# Start of Text excerpt

Ellipse integral.png

I get that it's symmetric to on both axes but I don't know how to put it all together in my head.

Sorry for the dumb question. Thank you.
 
Hi.
Do you understand why the author chose the positive expression for y? Why the interval of integration is between 0 and a?
 
Look at the given diagram. Is it not clear to you that the blue area is one-fourth of the area of the ellipse?
Does \(\displaystyle\int_0^a {\frac{b}{a}\sqrt {{a^2} - {x^2}} dx} \) give the blue area?
 
There is no integral of an ellipse equation.

You could have integrated from -a to a and gotten 1/2 the area of the ellipse.

You need to understand what the limits of an integral mean and what the integrand means. When you learn that then and only then will you understand the answer to your question.
 
The first problem is that the equation of an ellipse does not describe a function. Remember the vertical line test from 9th grade? And we integrate functions. If we go

[MATH]\dfrac{x^2}{a^2} + \dfrac{y^2}{b^2} = 1 \implies y^2 = b^2 - \dfrac{b^2x^2}{a^2} = \dfrac{a^2b^2}{a^2} - \dfrac{b^2x^2}{a^2} \implies \\ y^2 = \dfrac{b^2}{a^2} * (a^2 - x^2 ) \implies\\ y = \text {PLUS or MINUS } \dfrac{b}{a} * \sqrt{a^2 - x^2}.[/MATH]You cannot integrate that because it is not a function; insert a value for x, and you get two possible values for y. So you have to pick one or the other as the function to integrate. One will give you an area above the x-axis. The other will give you an area below the x-axis.

# End of Text excerpt

Request A - Give the passage of the ellipse-area thread between "Look at the" and "the blue area?", inclusive, changing "blue area" to "shaded area" wherever it appears.
Request B - In the ellipse-area thread, what area would integrating from -a to a give?
The records below come from an unrelated source.

# Start of Material

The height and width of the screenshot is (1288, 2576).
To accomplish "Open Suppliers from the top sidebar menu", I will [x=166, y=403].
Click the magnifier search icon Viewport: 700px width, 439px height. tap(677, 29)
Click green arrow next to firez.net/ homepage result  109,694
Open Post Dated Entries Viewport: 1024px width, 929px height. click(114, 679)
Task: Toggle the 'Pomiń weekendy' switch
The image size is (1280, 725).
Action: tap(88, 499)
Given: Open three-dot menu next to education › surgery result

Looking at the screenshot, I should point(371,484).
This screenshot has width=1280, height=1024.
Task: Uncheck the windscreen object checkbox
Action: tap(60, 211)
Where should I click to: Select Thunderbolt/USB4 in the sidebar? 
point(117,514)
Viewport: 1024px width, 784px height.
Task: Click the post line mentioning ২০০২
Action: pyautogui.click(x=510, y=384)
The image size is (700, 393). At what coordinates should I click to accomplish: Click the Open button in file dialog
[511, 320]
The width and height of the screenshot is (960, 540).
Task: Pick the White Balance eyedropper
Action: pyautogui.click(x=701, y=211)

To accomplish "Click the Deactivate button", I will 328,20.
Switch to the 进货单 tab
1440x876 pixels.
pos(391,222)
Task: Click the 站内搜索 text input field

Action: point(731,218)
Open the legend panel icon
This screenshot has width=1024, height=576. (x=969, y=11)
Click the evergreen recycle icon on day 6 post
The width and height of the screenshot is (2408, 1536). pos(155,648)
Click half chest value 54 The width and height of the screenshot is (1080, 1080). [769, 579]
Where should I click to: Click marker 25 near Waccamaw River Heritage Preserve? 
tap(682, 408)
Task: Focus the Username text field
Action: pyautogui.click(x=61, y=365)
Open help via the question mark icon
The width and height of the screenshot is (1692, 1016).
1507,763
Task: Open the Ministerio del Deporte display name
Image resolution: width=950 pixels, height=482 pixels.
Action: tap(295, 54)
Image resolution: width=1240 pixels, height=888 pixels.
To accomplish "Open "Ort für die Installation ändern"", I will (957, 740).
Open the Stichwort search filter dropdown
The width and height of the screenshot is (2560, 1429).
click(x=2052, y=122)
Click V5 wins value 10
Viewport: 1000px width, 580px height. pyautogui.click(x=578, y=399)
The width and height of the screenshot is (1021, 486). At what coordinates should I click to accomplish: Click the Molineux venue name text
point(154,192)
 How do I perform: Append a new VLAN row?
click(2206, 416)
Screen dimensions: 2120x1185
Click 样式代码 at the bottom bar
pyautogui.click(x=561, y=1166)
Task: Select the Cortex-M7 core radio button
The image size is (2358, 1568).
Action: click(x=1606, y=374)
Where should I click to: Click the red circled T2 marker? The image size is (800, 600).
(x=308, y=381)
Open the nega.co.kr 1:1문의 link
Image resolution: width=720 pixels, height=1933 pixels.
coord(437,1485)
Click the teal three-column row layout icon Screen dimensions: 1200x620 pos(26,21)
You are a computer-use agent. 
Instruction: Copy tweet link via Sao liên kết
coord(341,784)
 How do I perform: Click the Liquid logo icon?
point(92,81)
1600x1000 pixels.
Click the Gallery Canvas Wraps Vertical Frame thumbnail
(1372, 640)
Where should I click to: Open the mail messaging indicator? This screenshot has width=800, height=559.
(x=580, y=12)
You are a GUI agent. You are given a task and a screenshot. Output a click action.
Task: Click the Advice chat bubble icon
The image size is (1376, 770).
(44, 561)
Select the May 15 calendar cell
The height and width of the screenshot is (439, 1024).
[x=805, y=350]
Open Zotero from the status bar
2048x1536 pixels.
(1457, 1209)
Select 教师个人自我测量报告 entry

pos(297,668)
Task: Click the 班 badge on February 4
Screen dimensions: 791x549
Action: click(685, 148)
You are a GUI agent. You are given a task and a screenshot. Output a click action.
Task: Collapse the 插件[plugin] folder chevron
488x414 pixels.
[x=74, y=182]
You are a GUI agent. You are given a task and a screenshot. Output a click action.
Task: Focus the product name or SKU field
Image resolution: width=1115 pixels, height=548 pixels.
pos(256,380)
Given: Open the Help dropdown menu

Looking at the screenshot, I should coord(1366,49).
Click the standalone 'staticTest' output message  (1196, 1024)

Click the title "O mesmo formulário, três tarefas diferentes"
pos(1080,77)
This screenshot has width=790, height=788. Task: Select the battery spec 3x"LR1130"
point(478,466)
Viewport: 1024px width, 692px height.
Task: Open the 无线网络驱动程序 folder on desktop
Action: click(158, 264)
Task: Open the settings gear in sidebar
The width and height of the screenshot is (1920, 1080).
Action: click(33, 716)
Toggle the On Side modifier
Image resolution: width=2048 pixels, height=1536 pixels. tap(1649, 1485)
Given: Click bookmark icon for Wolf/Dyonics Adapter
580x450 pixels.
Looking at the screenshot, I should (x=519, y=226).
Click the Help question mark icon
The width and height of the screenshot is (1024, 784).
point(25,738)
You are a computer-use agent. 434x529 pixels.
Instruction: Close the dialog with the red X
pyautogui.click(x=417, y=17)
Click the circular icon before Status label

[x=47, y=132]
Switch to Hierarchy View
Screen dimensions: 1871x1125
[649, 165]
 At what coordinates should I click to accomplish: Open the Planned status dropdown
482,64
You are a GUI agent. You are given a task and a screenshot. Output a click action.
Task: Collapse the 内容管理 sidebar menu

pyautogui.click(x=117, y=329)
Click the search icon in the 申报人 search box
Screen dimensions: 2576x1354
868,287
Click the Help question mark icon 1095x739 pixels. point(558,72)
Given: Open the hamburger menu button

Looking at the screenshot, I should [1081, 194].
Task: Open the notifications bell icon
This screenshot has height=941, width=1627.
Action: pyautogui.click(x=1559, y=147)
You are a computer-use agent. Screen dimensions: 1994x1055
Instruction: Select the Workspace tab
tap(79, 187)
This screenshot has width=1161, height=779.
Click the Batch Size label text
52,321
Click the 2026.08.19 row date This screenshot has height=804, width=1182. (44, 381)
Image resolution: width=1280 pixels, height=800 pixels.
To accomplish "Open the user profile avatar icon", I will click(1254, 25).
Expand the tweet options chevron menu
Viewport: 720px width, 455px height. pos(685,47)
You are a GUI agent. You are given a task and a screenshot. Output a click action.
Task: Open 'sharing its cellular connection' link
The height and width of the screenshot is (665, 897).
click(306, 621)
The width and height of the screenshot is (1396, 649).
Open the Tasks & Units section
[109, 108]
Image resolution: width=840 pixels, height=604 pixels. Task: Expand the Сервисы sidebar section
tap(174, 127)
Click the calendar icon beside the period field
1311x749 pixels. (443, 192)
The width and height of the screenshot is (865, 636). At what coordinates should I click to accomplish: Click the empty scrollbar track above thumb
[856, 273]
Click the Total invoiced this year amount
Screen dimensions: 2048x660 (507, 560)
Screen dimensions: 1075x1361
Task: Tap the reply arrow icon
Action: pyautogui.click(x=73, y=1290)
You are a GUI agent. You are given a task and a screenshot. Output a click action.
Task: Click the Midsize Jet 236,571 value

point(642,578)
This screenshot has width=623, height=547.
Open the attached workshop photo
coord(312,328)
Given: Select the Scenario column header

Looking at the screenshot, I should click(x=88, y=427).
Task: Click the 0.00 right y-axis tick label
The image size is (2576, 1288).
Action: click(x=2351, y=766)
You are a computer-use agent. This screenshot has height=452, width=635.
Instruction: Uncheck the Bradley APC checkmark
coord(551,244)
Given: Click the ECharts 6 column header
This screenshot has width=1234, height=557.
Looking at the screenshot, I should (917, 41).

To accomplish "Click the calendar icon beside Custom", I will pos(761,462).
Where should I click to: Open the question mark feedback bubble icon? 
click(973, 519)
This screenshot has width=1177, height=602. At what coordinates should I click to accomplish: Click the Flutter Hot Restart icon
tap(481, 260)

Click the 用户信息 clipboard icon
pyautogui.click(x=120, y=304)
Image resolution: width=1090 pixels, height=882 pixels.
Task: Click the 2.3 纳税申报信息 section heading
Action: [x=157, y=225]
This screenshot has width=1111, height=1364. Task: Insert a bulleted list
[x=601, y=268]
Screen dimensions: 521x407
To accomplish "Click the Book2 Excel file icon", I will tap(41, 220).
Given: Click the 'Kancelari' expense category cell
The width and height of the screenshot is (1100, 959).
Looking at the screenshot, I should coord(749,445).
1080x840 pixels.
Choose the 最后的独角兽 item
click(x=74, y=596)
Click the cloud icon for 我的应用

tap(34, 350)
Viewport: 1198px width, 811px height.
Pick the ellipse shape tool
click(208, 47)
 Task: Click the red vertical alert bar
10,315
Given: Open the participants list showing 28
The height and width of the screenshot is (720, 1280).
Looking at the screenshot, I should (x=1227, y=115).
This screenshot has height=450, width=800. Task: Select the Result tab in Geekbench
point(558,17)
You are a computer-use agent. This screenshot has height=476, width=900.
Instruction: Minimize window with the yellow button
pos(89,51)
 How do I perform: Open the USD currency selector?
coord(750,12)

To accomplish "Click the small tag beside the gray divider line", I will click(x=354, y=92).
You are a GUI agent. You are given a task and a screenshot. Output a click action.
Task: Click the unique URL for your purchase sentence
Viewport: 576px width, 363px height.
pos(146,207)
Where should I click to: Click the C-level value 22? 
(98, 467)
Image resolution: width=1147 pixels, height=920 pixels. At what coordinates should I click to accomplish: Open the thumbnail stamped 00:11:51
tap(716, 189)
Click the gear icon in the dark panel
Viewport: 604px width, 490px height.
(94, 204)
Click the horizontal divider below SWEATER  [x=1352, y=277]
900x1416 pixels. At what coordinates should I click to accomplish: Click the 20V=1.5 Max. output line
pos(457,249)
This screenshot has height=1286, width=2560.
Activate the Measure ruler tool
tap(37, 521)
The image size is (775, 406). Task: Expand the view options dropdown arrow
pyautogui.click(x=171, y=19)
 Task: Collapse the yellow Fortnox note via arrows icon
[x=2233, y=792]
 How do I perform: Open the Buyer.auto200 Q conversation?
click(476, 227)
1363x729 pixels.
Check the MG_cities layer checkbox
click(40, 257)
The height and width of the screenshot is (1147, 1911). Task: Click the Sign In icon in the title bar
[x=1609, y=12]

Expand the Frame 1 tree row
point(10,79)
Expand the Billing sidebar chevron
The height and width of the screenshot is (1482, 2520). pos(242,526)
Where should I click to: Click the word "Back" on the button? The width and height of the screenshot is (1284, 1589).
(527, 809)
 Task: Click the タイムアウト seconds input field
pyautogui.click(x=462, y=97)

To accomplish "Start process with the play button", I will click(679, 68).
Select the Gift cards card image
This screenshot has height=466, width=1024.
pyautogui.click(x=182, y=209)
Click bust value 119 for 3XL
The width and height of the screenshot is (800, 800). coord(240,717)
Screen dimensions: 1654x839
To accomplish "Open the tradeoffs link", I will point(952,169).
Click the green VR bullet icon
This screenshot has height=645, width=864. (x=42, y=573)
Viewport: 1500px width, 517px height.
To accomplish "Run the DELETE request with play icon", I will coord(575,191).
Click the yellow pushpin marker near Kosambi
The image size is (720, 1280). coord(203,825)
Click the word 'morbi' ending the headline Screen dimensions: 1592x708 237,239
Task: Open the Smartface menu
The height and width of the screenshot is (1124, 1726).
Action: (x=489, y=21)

# End of Material

Output A -
Look at the given diagram. Is it not clear to you that the shaded area is one-fourth of the area of the ellipse?
Does \(\displaystyle\int_0^a {\frac{b}{a}\sqrt {{a^2} - {x^2}} dx} \) give the shaded area?

Output B - Half the area of the ellipse.